Fantasmas interiores
El viento comenzó a mecer la hierba
Emily Dickinson
Sel. Juan Marqués
Trad. Enrique Goicolea
Ilust. Kike de la Rubia
Nórdica
112 páginas | 16,50 euros
Emily Dickinson (1830-1886), que creció en Nueva Inglaterra, Massachusetts, en medio de una sociedad tan puritana que prohibía las novelas, el teatro, la danza, los juegos de cartas, la música clásica y las reuniones de mujeres solas excepto para tomar el té, pasó la mayor parte de su vida recluida en su casa escribiendo cuadernos y cuadernos de poemas que solo vieron la luz después de su muerte. Poemas prodigiosos en los que dialoga con los fantasmas interiores que constituían casi su única compañía: el viento, los abejorros, las rosas, una cajita de ébano, una carta oscurecida por el paso del tiempo, su perro, los libros (a los que llama “parientes del estante”), las mariposas, algunos visitantes (Emerson, un par de hombres serios y cultos de los que se enamoró, su cuñada, su hermana pequeña), los pájaros, una colcha, un mechón de pelo o el amanecer. Estos fantasmas, que embrujaban las habitaciones de su alma, eran sus amigos, los miembros de una tertulia callada que le permitió profundizar en los misterios de la existencia. Emily Dickinson no necesitó traspasar los límites de su pueblo, y poco a poco ni siquiera los límites de su jardín, e incluso durante varios años las puertas de su habitación, para entender con profunda y nítida delicadeza las leyes de la sensibilidad, los infinitos matices de lo creado. Encontró en el silencio y en la soledad el secreto del universo, y consiguió hacerse con un estilo propio, inimitable e inconfundible a partes iguales, gracias al cual poder transmitirnos a los demás ese secreto. Es por esto que Emily Dickinson es uno de los más grandes poetas de todos los tiempos y por lo que los ochocientos poemas que más o menos nos dejó son un tesoro inagotable de intuiciones, imágenes, observaciones y puertas abiertas a lo invisible.

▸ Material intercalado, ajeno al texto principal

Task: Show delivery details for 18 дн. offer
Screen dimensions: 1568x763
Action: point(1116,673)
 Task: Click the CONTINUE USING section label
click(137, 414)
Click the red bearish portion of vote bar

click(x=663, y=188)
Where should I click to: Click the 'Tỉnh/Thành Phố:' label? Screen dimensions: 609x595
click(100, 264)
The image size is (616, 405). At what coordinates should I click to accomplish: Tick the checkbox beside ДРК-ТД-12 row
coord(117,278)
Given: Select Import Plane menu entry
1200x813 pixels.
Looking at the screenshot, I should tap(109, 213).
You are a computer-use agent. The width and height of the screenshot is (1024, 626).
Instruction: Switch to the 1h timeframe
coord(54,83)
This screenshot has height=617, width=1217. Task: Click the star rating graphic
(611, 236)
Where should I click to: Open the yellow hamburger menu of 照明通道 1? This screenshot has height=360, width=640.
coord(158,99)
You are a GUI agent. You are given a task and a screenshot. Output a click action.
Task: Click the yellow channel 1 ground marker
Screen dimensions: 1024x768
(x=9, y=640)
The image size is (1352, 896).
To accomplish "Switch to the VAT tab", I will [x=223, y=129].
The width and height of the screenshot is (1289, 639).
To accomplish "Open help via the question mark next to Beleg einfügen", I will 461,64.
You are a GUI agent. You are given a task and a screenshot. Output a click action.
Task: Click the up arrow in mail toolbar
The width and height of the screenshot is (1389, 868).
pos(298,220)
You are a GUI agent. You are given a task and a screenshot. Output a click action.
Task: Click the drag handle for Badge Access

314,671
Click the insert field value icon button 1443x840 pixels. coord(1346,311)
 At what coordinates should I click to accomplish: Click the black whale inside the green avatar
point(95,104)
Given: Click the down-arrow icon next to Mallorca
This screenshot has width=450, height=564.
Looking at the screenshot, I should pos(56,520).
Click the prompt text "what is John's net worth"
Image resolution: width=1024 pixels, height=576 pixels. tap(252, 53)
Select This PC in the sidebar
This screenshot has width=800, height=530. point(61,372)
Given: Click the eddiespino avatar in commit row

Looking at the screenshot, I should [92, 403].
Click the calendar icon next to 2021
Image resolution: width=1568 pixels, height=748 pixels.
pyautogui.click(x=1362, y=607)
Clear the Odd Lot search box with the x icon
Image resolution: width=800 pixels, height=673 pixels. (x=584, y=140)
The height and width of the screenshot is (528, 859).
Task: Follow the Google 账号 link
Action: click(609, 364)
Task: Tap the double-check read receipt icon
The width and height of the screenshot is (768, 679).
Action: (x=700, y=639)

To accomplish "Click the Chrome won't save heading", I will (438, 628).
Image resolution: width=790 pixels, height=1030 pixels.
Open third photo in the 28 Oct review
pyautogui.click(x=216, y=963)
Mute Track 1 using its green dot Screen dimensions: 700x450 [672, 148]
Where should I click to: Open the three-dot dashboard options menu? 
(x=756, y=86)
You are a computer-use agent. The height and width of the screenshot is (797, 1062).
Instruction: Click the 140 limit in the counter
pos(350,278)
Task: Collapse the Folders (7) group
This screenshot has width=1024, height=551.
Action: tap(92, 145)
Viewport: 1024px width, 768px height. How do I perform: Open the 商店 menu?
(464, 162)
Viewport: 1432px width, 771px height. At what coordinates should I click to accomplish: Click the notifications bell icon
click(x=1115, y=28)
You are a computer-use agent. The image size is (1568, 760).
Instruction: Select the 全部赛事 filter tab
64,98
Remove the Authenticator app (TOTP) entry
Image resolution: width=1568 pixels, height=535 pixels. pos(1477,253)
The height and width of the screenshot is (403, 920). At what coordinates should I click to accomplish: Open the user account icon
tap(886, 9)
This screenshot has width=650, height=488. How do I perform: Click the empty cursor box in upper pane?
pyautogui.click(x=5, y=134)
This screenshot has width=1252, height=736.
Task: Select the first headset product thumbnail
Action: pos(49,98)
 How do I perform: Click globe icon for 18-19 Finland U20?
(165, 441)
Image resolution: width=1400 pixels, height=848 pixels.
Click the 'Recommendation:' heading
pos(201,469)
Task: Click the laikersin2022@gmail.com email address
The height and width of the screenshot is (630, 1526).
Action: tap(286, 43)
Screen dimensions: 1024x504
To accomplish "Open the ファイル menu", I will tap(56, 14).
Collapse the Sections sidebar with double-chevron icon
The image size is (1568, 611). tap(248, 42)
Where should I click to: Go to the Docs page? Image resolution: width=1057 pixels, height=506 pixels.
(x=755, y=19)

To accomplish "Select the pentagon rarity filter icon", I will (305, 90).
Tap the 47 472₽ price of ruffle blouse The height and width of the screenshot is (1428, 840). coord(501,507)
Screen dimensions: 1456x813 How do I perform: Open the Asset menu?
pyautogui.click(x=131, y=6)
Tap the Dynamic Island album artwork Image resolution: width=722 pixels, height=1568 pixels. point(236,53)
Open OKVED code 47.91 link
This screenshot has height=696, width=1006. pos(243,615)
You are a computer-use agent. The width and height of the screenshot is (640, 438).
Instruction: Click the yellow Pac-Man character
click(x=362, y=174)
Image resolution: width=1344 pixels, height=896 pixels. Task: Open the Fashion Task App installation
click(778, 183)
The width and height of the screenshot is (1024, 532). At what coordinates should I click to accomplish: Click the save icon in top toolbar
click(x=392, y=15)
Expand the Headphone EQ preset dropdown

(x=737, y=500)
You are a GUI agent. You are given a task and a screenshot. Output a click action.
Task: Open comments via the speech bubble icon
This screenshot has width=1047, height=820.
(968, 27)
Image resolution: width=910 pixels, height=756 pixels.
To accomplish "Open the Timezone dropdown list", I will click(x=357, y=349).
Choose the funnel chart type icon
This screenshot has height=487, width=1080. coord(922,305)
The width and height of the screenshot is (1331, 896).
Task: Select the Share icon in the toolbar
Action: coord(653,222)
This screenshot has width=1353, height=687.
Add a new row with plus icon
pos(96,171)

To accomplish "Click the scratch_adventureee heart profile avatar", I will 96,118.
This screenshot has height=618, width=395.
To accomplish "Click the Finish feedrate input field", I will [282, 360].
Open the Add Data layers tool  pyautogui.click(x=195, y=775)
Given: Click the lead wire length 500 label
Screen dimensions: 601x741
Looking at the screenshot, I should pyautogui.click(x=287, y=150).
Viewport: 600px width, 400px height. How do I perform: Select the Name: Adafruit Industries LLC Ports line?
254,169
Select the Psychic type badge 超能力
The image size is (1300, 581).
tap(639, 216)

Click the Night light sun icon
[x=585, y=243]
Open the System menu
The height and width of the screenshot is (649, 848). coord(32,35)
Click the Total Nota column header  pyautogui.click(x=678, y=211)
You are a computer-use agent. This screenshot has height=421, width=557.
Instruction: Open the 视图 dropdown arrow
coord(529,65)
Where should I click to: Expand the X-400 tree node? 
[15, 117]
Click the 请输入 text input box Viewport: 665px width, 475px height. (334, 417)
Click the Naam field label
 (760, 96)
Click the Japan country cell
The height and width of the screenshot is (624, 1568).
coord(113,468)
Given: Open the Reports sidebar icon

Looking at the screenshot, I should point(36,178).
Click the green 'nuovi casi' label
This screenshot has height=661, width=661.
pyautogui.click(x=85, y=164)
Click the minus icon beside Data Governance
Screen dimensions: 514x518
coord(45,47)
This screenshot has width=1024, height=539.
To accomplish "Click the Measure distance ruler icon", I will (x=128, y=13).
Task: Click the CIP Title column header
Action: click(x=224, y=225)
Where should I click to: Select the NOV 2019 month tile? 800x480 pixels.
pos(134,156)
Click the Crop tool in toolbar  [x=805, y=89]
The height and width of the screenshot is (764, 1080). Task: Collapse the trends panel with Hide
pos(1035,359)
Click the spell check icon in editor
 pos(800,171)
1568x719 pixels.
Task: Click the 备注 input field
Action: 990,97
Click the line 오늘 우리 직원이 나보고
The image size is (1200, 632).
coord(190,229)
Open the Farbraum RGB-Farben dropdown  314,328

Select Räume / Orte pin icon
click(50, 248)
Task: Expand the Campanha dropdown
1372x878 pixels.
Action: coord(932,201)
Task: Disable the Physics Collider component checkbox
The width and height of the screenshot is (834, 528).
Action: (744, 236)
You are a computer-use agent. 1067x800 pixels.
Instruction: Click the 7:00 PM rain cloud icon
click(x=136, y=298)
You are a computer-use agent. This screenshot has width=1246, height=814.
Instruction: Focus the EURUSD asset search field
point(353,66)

Antologar a Emily Dickinson no es fácil porque su obra está repleta de resonancias y de complicidades mal ordenadas (y, por lo tanto, mal entendidas) a causa del modo caótico en que se ha transmitido su legado. Muchos antólogos, por eso, la han usado antes para hablar de sí mismos, para leer sus propias preocupaciones o especialidades (el trascendentalismo, el feminismo, la filología, incluso la psicología) en el espejo de los textos de Emily Dickinson, que para dejar un testimonio lo más exacto posible de los diferentes registros de la escritora. En este sentido, el resultado de El viento comenzó a mecer la hierba es ejemplar: cada uno de los veintisiete poemas del libro son piezas maestras que se corresponden con una Emily Dickinson sorprendida en el acto de conversar con uno de esos fantasmas interiores que poblaban su inteligencia y su sensibilidad y para cada uno de los cuales usaba una voz distinta. Estas voces, tan difíciles de escuchar por la sintaxis vegetal de la autora, por su uso a primera vista caprichoso de las mayúsculas y por los ritmos naturales (el zumbido de la abeja, el golpeteo de la brisa en el cristal, el tamborileo de la lluvia, el sonido de los pasos en un suelo de madera) que adoptan sus poemas, también ha sabido trasladarlas con buen oído y buen criterio poético y semántico Juan Marqués. Las espléndidas ilustraciones de Kike de la Rubia, que acompañan al texto sin caer en el error de comentarlo (como un paisaje acompaña al viajero sin caer en el error de querer dirigir su rumbo), se suman para convertir este libro en un verdadero acierto editorial.